BRIEF: Beginning with the line where "Image resolution: width=480" appears, restate each line word for word until the data ends. Pictures do not go in.

INPUT DATA:
◇ ◇ ◇ ◇

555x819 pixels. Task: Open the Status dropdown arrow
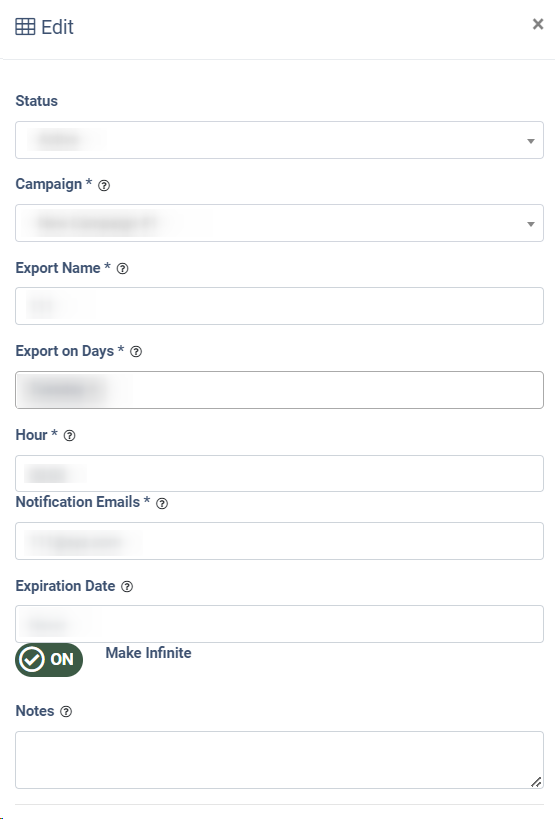[530, 141]
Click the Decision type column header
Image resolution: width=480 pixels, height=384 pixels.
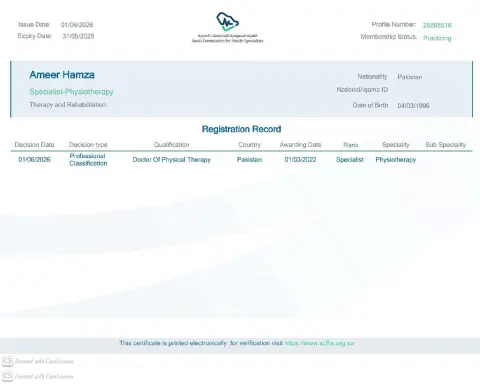pos(88,145)
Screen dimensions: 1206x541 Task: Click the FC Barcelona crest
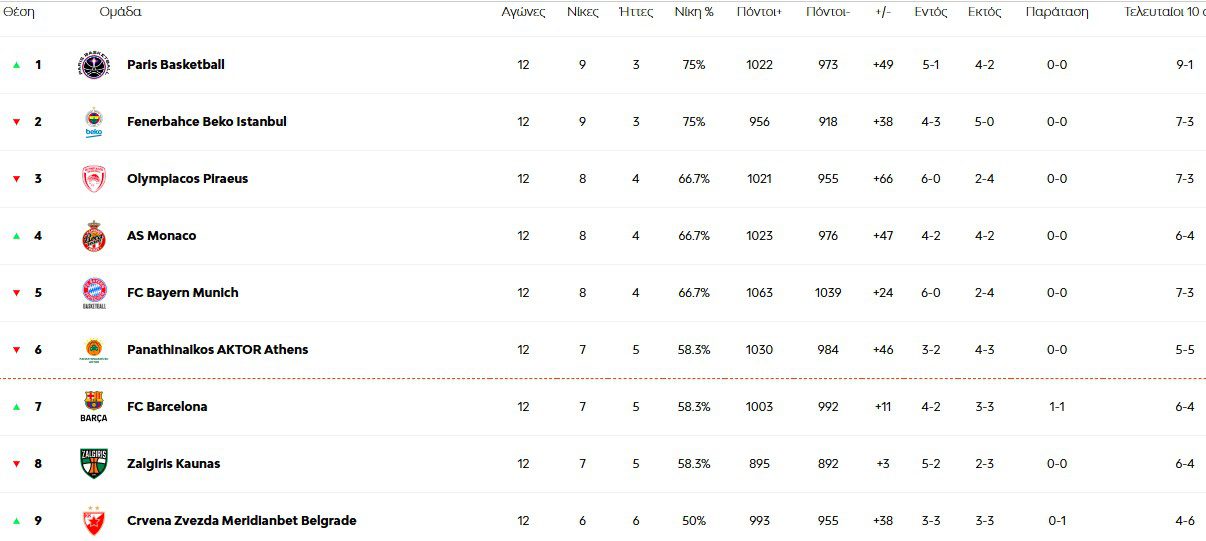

◇ ◇ ◇ ◇

WRITTEN RESPONSE:
Image resolution: width=480 pixels, height=384 pixels.
pos(88,145)
Screen dimensions: 1206x541 Task: Click the FC Barcelona crest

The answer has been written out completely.